Easy Spicy Dill Refrigerator Pickles. It’s that time of year when cucumbers are super prolific and tend to dominate the garden’s produce bounty. My farm neighbors have a large garden plot. I’m grateful that they share their produce with me. Pickling cucumbers have started to mature so it is time for me to post my favorite Easy Spicy Dill Refrigerator Pickles recipe.
Pickling cucumbers are a bit different from the salad cucumbers that we normally eat. Pickling cucumbers have thicker and prickly skins and tend to be a bit denser and smaller. They definitely hold up better in a salty pickle brine than do regular cucumbers.
My pickles will never rival my favorite McClure’s spicy dill pickles yet they are a quick and less spicy substitute. And they are homemade so I know exactly what goes into them.
I make my pickles with homemade apple cider vinegar, homemade dill vinegar, fresh dill sprigs, spices, sweet onion and garlic. My apple cider vinegar was an accident when some apple cider went “bubbly” last fall and I decided to make vinegar out of it. You can use the store bought version. Also, you’ll want to have some fresh dill on hand for this recipe. You can use dried dill but the fresh dill is so much more flavorful.
From the kitchen of A Food Lover’s Delight….
Easy Spicy Dill Refrigerator Pickles
1 2-quart glass jar with lid
2 lbs medium pickling cucumbers, washed, unpeeled and cut into ¼ inch rounds
1 small sweet onion, thinly sliced
4 garlic cloves, peeled and halved into 8 pieces
1 bunch fresh dill, coarsely chopped
1 T yellow mustard seeds
2 t whole white peppercorns
2 c apple cider vinegar
½ c dill vinegar (or substitute more apple cider vinegar if you can’t find dill vinegar)
1 c water (more for topping the pickles later)
1/3 c sugar (or 1/4 c agave syrup)
3 T coarse kosher salt
2 t crushed red pepper flakes
1. In a large 2 quart glass jar, layer the cucumber and onion slices. Add the garlic pieces and then the dill. Set aside.
2. In a Ziploc bag, crush the mustard seeds and peppercorns with a mallet.
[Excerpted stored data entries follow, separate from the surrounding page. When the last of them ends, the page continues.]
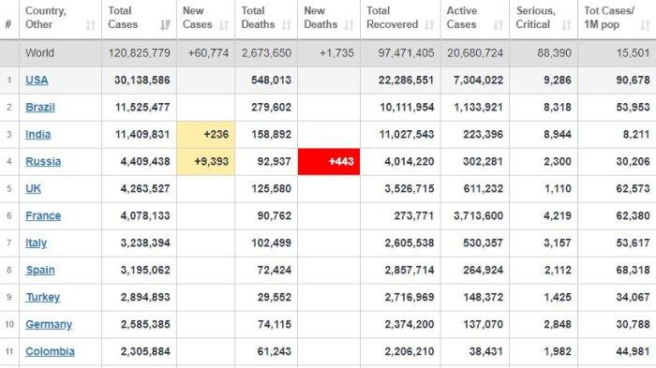The image size is (656, 368).
Task: Sort by Active Cases arrows icon
Action: pyautogui.click(x=498, y=25)

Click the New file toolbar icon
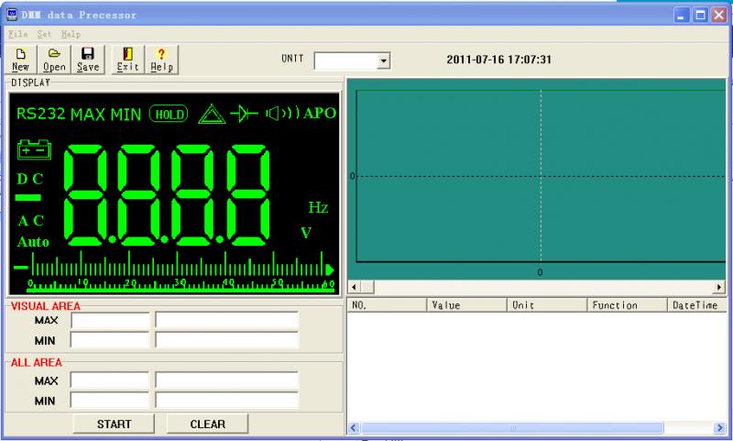pyautogui.click(x=20, y=60)
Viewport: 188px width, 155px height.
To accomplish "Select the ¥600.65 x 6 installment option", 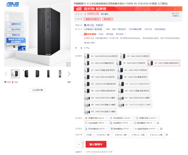I will point(121,135).
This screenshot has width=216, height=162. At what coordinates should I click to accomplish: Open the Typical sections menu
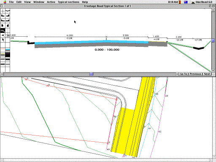pyautogui.click(x=68, y=2)
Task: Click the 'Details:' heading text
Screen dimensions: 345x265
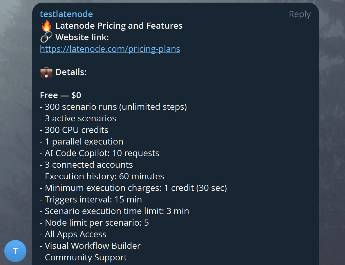Action: point(71,72)
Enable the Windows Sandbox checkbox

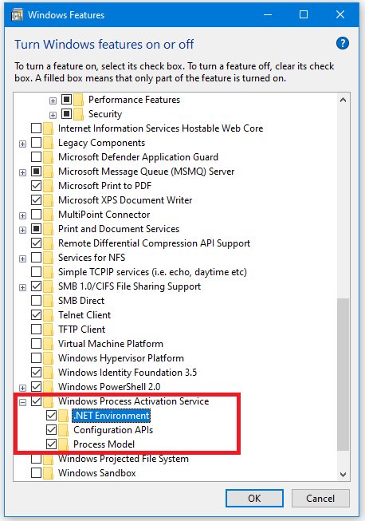(x=36, y=472)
You could also use a mortar and pestle.
3. Pour the crushed spices into a 2 quart saucepan.
4. Add the vinegars, water, sugar, and salt to the pan and stir.
5. Over medium high heat, bring the liquid to a boil until the sugar dissolves, stirring often.
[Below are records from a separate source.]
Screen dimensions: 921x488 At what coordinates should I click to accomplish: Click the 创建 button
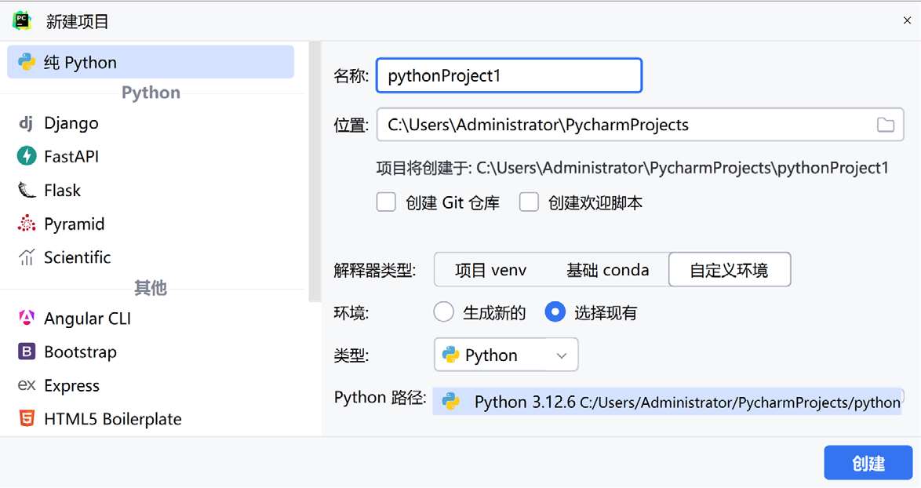tap(868, 463)
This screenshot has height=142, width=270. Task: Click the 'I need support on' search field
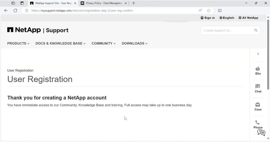click(x=227, y=31)
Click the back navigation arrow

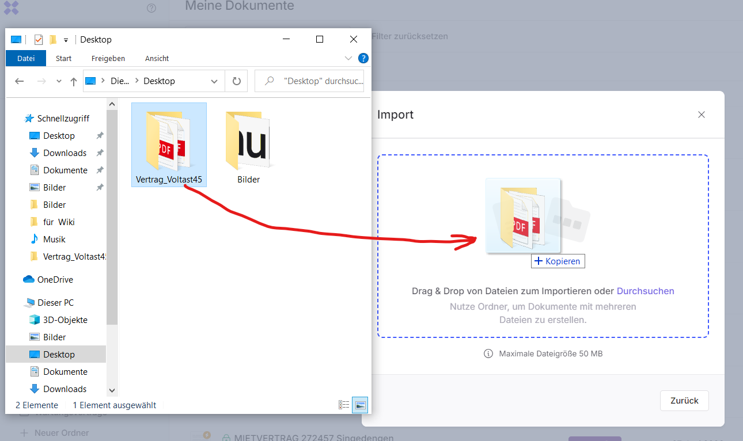pos(19,81)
6. Remove the boiling liquid from the heat and set aside for 5 minutes.
7. Pour the slightly cooled liquid over the glass jar contents being sure to get all the spices from the pan into the jar.
8. Add more water to ensure the cucumber slices and other contents are covered completely.
9. Put the uncovered jar into the refrigerator for 24 hours.
10. Stir or shake the contents a few times over the 24 hours.
11. After 24 hours, tightly screw the lid onto the glass jar. You can divide the pickles and their brine and seasonings into smaller glass jars with lids if you wish. Keep refrigerated.
12. The pickles should be ready to serve within another 24 hours of refrigeration.
Variations: If you like less spice, omit or cut back on the red pepper flakes. You can use white vinegar instead of the apple cider vinegar but I think the white vinegar is harsher. Cut back on the garlic or add more according to your tastes. You could substitute honey for the agave syrup.